The average family of 4 will spend approximately 120 hours/year doing home laundry (socks, towels, underwear, sheets, etc.). The challenge is to entice them to let your business do the everyday laundry for them. It’s really not that far of a stretch. Lawn Service, Pool Service, Maid Service…Laundry Service. People simply can’t wash duvet covers, for king size bedspreads and heavy blankets as well as professional service cleaners and launderers can.


Once people sleep on professionally washed/dried and ironed sheets, they will revel the service.

Amin Bata, owner of Pepper Square Cleaners, Dallas, offered a special of 2 pillow cases, 1 fitted sheet, 1 regular sheet washed and pressed for $19.95. He had so much volume he had to make some modifications because he was too busy processing all the work. Today he is still doing the linens, but now charges $ 34.00 and up!!


Rugs

A drycleaner in Arizona does area rugs for customers by simply renting a home improvement store rug cleaning machine. She sprays the dirty rug with a warm digester solution, allows it to penetrate into the fibers, waits 1 hour, then extracts and hang dries them over a rolling rack. The charge is $45-$150 per rug.


Tennis Shoes

Look at your customers the next time they walk in. Have you ever told a single customer that you can clean their tennis shoes?? Do you realize what some of these athletic shoes cost these days? $200- to over-$400.00!!!! I challenge you: take 1 pair of your old tennis shoes, clean 1, leave the other as is, make a display on your counter announcing, ”We clean and restore athletic shoes.” See what happens!!


Mike Monaghan, Continental Cleaners, Del Mar, California, told me just last week of a grandmother who brought in her 8 year old granddaughters expensive pair of tennis shoes and asked, ”Is there anything that you can do to save these”? She asked. “I‘ll take care of it,” Mike said - and he did. All that was required was pre-treat the shoes using A.L.Wilsons’ RiteGo, let them sit overnight and washed them. ”They came out perfectly!” His CSR staff are now competing on how many customers they can get to have their shoes restored!!! Whoever sells the most gets a bonus!


Purses

Think about how many purses ladies have and how filthy the bottoms and insides can be. Practice on your own items, then sell the service. If you’re not qualified, send it out to someone that is. (Your leather care professional is a good place to start. Chances are you don’t want to mess around with a $900 - $4000 Alexander McQueen, if you don’t know what you’re doing.)


What do I Charge?

Doris Easley always told me, “I don’t care what the item is a $50,000 wedding dress or a $500 pair of sneakers, if someone is bold enough to tell you what they paid for the item, you charge 10% of that price to clean it. Chances are the customer didn’t drive up in a 1982 VW bug. They drove up in a Porsche or Range Rover.”
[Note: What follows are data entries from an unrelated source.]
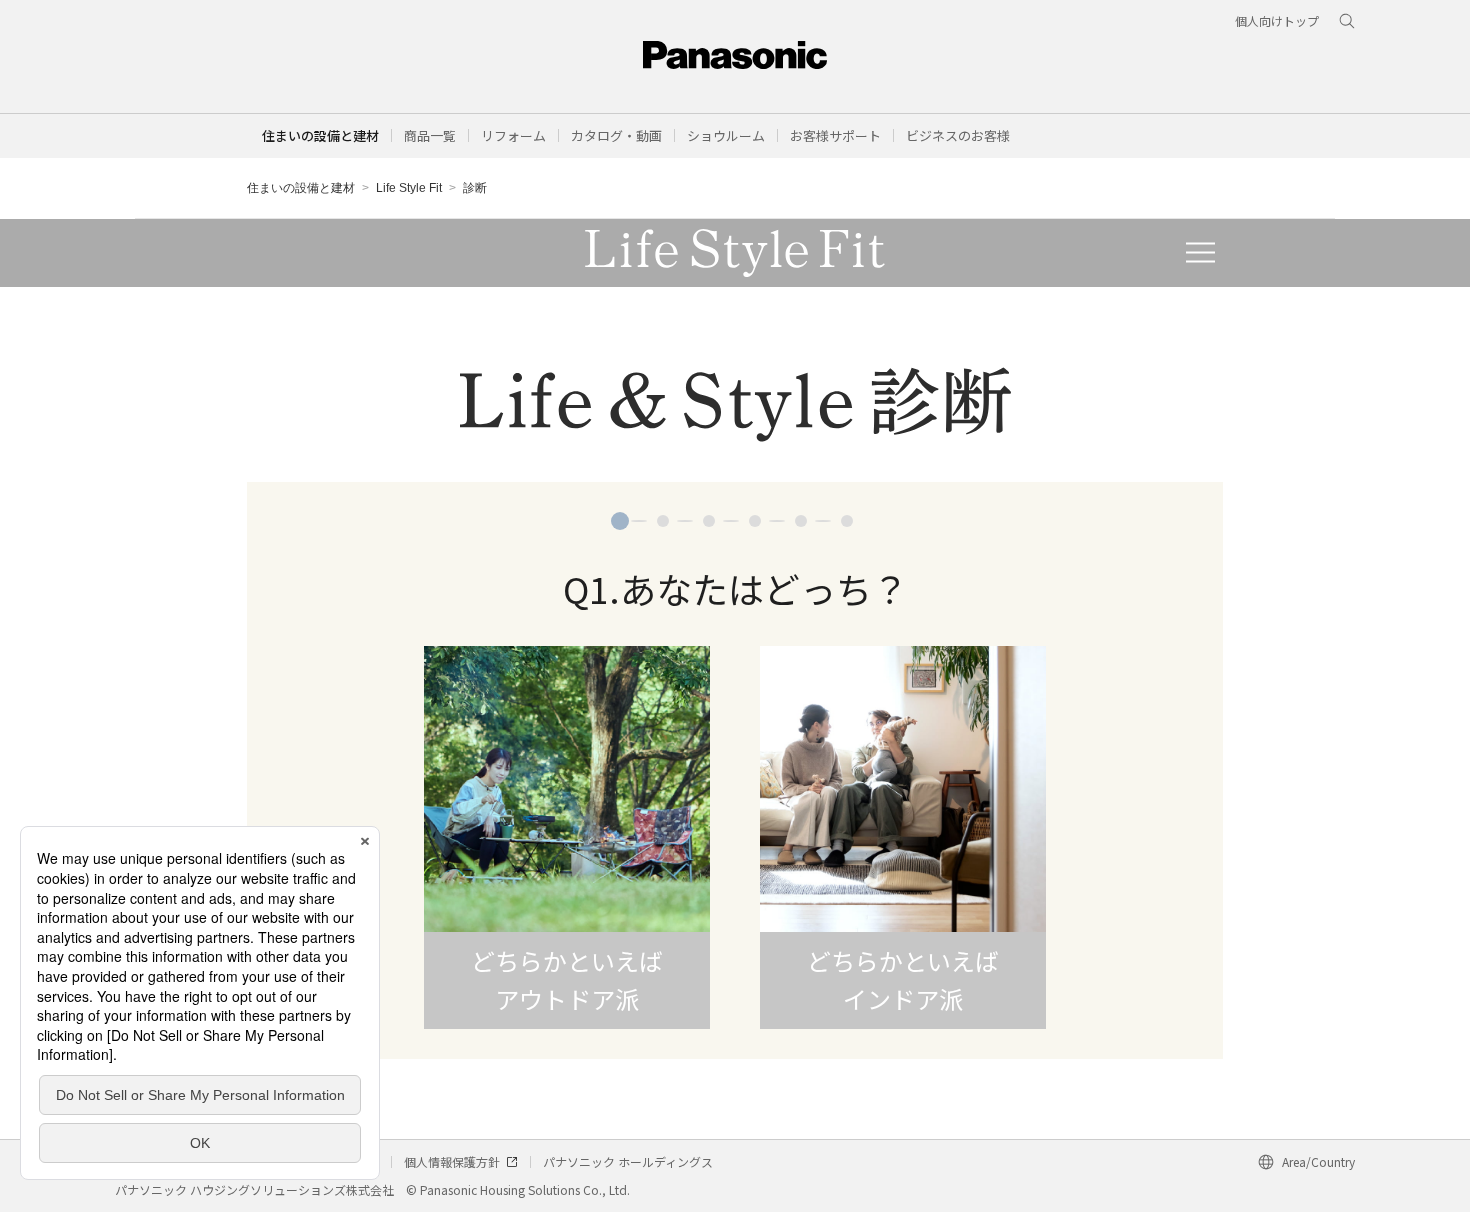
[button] (430, 135)
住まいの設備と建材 (320, 135)
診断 (475, 188)
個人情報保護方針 (452, 1161)
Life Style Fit (409, 188)
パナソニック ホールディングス (628, 1161)
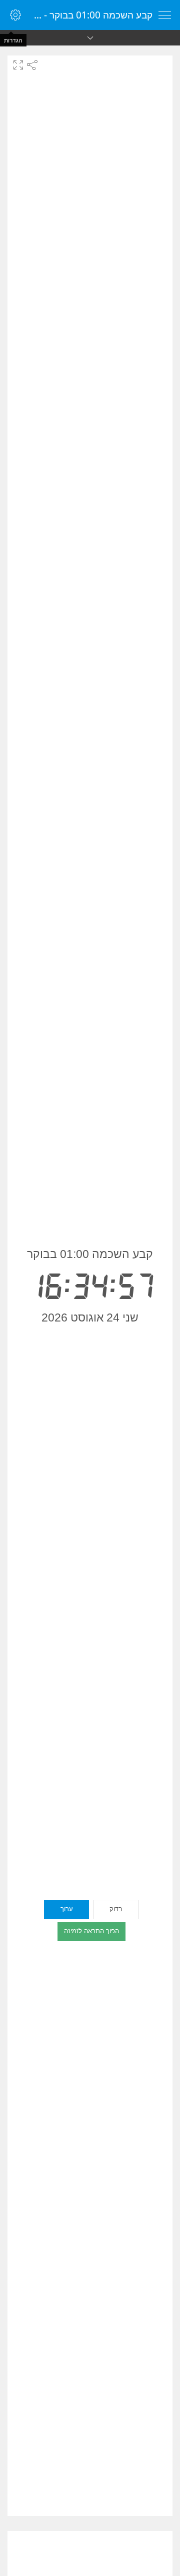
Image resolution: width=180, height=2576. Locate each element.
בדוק (116, 1909)
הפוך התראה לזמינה (91, 1931)
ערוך (66, 1909)
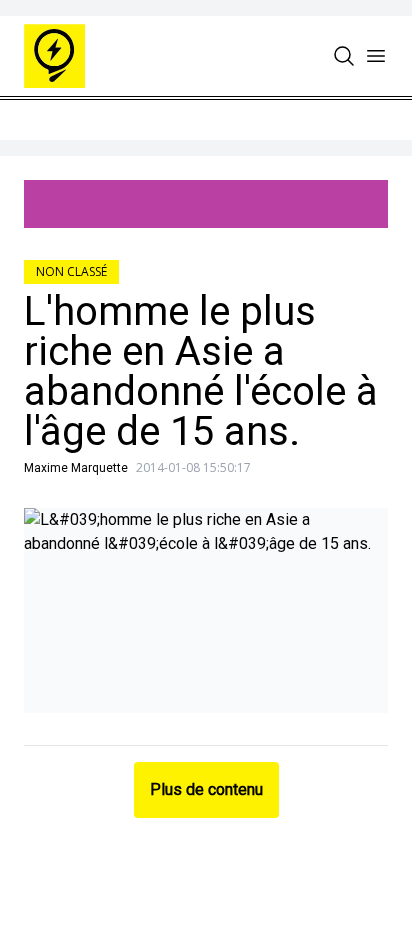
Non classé (71, 271)
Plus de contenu (206, 789)
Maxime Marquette (76, 468)
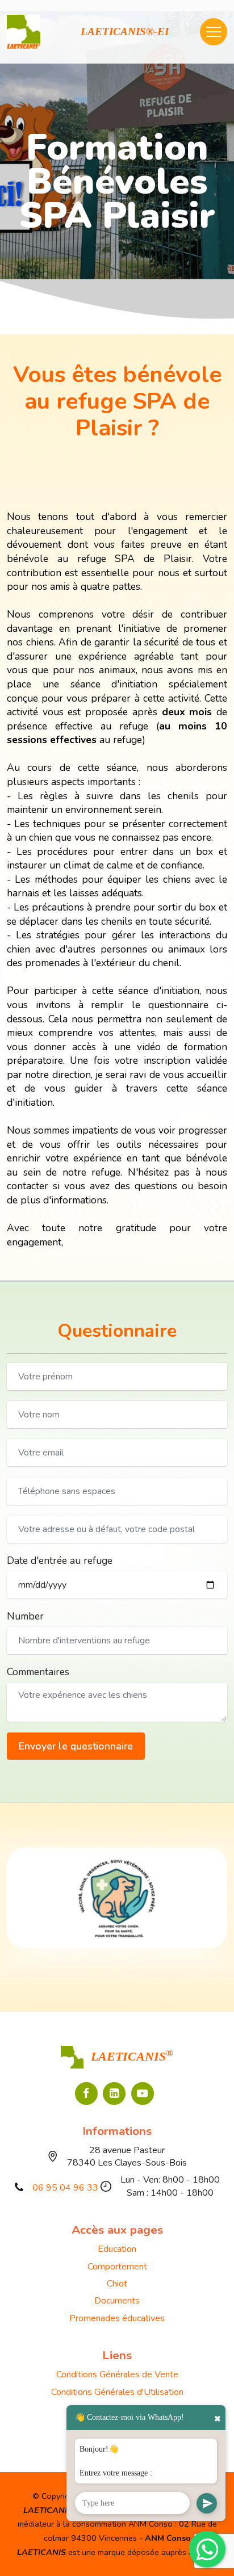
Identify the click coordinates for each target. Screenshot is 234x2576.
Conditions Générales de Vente (117, 2374)
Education (117, 2249)
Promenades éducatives (117, 2318)
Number (25, 1616)
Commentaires (38, 1672)
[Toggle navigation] (213, 31)
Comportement (117, 2266)
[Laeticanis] (23, 32)
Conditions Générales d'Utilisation (117, 2392)
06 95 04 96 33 (65, 2187)
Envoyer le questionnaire (76, 1746)
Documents (117, 2300)
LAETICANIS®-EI (125, 31)
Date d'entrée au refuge (59, 1560)
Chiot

This reminds me of a customer, extremely well to do, who came into a drycleaner in Midland,TX with very old, embroidered napkins and a large tablecloth, stained from a recent New Year’s Celebration. Upon inquiring how much it would take to clean them, the Owner replied, ”$25 per napkin (there were 10) and $150 for the tablecloth.” That seems a little high, but I trust you’ll do a good job, said the customer and left.”


After the customer was gone the CSR who witnessed this exclaimed, “You can’t charge $ 25.00 for a napkin, and 150.00 for a tablecloth!!” “Well I just did.” And so began the lesson...

“These are monogrammed napkins, these old yellow stains are probably heat set, old oxidized oil stains that have been there awhile. These look to be a family heirloom. My time, my chemicals, my expertise to remove these stains and return them “like new”...is what the customer is paying for.”


Good Luck In 2021, and Let’s Press On.